* **Task to carry out**
Of the entries below, restate word for word only the section that runs from the line with "[Albanian] (65, 469)" to the line with "Ώρες ενημέρωσης γονέων-κηδεμόνων (σχ. έτος 2017-2018)", counting both ends.

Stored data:
>>>>

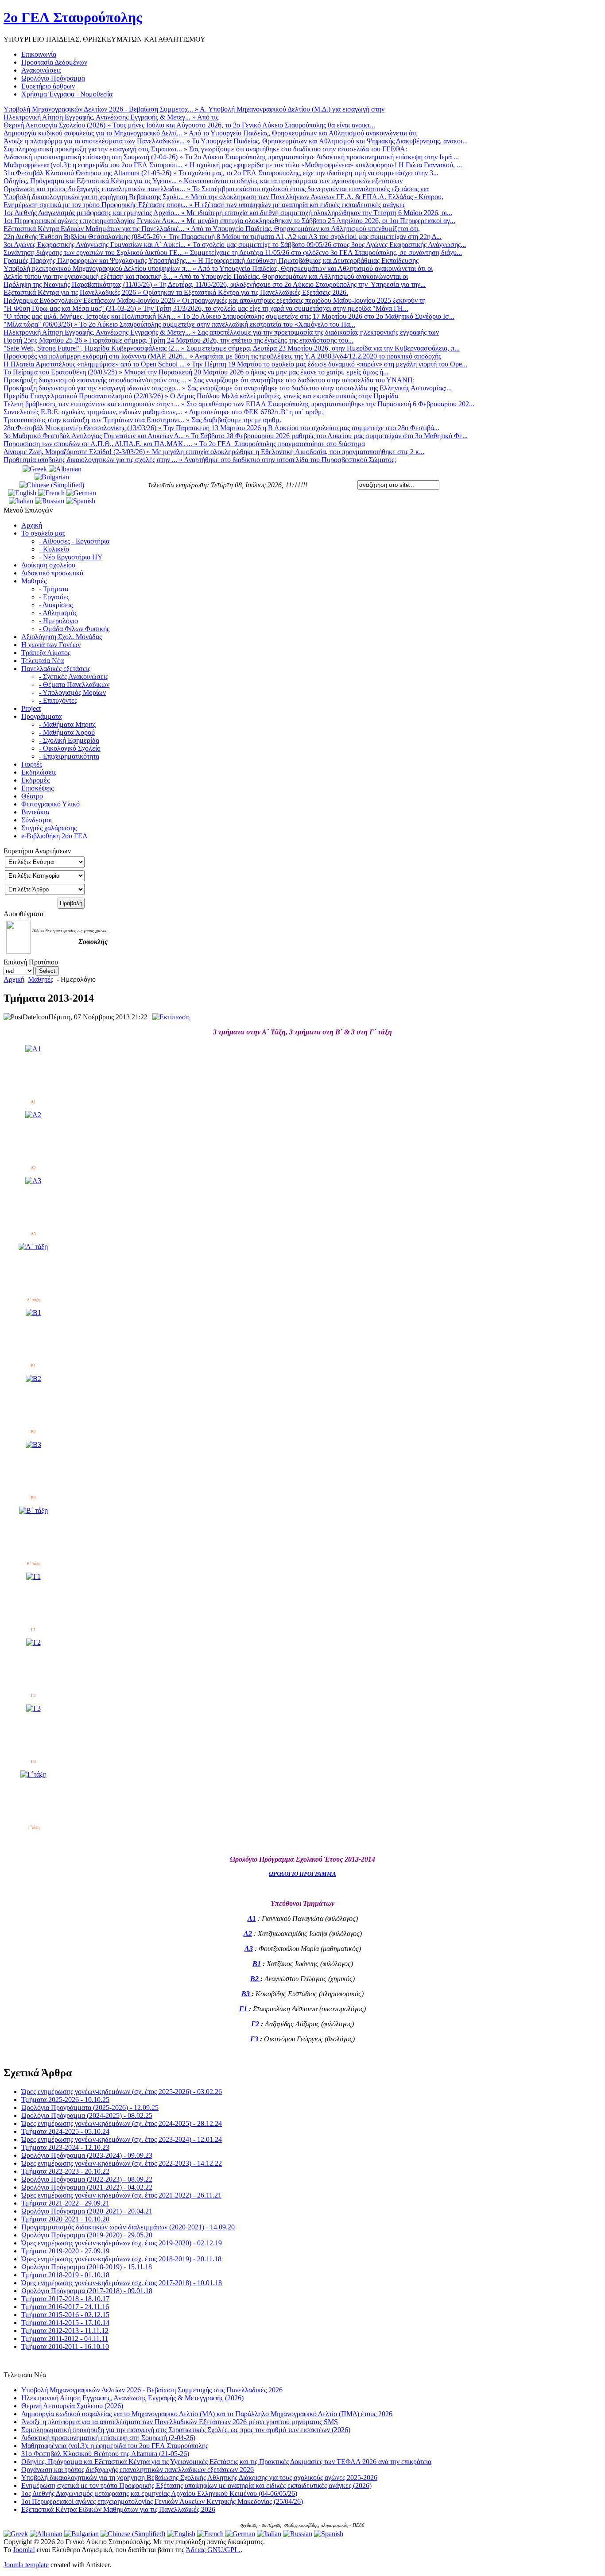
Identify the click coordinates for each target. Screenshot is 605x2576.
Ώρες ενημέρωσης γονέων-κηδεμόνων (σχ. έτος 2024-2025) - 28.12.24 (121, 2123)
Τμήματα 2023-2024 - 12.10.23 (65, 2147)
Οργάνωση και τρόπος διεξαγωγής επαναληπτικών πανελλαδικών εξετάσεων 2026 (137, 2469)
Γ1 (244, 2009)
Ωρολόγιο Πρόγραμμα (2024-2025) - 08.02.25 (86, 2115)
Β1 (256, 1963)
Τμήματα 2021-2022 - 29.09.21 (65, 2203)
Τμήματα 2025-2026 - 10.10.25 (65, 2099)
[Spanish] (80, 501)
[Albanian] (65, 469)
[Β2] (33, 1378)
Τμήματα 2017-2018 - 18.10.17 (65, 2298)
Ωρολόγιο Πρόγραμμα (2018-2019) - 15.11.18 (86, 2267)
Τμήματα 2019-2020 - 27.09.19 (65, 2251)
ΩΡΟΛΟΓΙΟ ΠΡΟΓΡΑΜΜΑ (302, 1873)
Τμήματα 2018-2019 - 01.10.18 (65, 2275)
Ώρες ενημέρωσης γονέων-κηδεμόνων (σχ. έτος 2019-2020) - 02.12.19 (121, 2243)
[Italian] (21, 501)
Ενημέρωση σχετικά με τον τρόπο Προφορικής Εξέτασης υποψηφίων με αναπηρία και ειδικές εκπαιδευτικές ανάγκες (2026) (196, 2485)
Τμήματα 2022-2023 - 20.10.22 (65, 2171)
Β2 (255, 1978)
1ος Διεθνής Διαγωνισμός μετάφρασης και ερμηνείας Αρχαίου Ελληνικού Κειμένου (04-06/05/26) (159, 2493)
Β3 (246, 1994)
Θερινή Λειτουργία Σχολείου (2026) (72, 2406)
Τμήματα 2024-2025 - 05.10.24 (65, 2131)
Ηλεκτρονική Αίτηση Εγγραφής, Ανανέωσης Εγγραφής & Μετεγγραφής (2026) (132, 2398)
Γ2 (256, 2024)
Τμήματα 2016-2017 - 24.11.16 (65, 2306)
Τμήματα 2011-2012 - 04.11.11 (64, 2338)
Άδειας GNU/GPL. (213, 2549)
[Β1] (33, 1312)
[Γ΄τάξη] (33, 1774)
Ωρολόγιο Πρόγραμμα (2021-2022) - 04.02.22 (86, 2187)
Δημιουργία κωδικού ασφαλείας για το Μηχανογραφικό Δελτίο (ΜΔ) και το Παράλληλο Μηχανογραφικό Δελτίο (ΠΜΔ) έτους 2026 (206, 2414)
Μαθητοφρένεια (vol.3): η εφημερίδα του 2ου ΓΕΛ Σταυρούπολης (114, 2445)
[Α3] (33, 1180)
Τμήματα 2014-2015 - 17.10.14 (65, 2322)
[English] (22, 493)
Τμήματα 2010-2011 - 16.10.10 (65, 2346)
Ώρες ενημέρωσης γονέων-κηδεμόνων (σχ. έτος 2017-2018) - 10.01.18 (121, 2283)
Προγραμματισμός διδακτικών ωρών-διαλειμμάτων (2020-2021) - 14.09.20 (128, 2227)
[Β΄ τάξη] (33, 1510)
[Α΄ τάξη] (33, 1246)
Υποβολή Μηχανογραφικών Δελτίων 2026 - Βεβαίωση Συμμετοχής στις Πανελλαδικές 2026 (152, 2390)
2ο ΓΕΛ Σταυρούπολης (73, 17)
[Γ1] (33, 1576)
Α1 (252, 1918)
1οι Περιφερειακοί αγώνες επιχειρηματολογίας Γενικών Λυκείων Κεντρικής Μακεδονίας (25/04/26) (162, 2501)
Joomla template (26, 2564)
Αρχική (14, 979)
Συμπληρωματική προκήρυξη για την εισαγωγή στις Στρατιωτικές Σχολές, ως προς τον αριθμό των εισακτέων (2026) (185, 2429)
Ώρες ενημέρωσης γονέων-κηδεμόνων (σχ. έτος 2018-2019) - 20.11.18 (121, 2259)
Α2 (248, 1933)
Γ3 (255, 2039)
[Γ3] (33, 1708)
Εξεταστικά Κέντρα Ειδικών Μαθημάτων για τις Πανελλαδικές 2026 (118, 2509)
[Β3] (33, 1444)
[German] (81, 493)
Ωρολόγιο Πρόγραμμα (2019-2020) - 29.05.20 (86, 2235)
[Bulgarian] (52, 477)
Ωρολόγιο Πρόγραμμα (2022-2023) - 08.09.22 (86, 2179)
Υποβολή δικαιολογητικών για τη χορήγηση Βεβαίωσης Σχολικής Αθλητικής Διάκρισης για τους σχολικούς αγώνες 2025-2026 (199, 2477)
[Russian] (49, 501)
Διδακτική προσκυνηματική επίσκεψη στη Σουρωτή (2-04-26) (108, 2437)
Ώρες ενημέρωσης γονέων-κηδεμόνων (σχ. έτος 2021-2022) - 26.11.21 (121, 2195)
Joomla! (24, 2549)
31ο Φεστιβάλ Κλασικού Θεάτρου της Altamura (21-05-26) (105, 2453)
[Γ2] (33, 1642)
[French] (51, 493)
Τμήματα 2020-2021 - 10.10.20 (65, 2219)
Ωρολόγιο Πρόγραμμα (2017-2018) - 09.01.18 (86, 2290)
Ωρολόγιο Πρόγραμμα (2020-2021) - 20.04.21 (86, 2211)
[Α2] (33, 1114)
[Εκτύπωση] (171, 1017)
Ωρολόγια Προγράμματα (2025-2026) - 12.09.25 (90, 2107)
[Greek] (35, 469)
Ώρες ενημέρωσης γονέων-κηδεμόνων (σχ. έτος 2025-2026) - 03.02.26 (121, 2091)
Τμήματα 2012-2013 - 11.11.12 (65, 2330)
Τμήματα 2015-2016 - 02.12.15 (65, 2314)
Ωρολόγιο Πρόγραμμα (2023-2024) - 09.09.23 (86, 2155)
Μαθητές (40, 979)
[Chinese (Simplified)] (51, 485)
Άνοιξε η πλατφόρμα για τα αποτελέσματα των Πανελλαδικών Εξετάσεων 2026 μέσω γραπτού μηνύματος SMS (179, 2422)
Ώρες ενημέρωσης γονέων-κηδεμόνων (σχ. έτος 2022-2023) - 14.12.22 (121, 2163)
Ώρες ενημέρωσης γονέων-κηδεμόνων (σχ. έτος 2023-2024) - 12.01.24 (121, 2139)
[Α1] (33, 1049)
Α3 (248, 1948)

<<<<

* **Exercise response**
[Albanian] (65, 469)
[Β2] (33, 1378)
Τμήματα 2017-2018 - 18.10.17 (65, 2298)
Ωρολόγιο Πρόγραμμα (2018-2019) - 15.11.18 (86, 2267)
Τμήματα 2019-2020 - 27.09.19 (65, 2251)
ΩΡΟΛΟΓΙΟ ΠΡΟΓΡΑΜΜΑ (302, 1873)
Τμήματα 2018-2019 - 01.10.18 (65, 2275)
Ώρες ενημέρωσης γονέων-κηδεμόνων (σχ. έτος 2019-2020) - 02.12.19 (121, 2243)
[Italian] (21, 501)
Ενημέρωση σχετικά με τον τρόπο Προφορικής Εξέτασης υποψηφίων με αναπηρία και ειδικές εκπαιδευτικές ανάγκες (2026) (196, 2485)
Τμήματα 2022-2023 - 20.10.22 (65, 2171)
Β2 (255, 1978)
1ος Διεθνής Διαγωνισμός μετάφρασης και ερμηνείας Αρχαίου Ελληνικού Κειμένου (04-06/05/26) (159, 2493)
Β3 (246, 1994)
Θερινή Λειτουργία Σχολείου (2026) (72, 2406)
Τμήματα 2024-2025 - 05.10.24 (65, 2131)
Ηλεκτρονική Αίτηση Εγγραφής, Ανανέωσης Εγγραφής & Μετεγγραφής (2026) (132, 2398)
Γ2 (256, 2024)
Τμήματα 2016-2017 - 24.11.16 (65, 2306)
Τμήματα 2011-2012 - 04.11.11 (64, 2338)
Άδειας GNU/GPL. (213, 2549)
[Β1] (33, 1312)
[Γ΄τάξη] (33, 1774)
Ωρολόγιο Πρόγραμμα (2021-2022) - 04.02.22 (86, 2187)
Δημιουργία κωδικού ασφαλείας για το Μηχανογραφικό Δελτίο (ΜΔ) και το Παράλληλο Μηχανογραφικό Δελτίο (ΠΜΔ) έτους 2026 (206, 2414)
Μαθητοφρένεια (vol.3): η εφημερίδα του 2ου ΓΕΛ Σταυρούπολης (114, 2445)
[Α3] (33, 1180)
Τμήματα 2014-2015 - 17.10.14 (65, 2322)
[English] (22, 493)
Τμήματα 2010-2011 - 16.10.10 (65, 2346)
Ώρες ενημέρωσης γονέων-κηδεμόνων (σχ. έτος 2017-2018) - 10.01.18 (121, 2283)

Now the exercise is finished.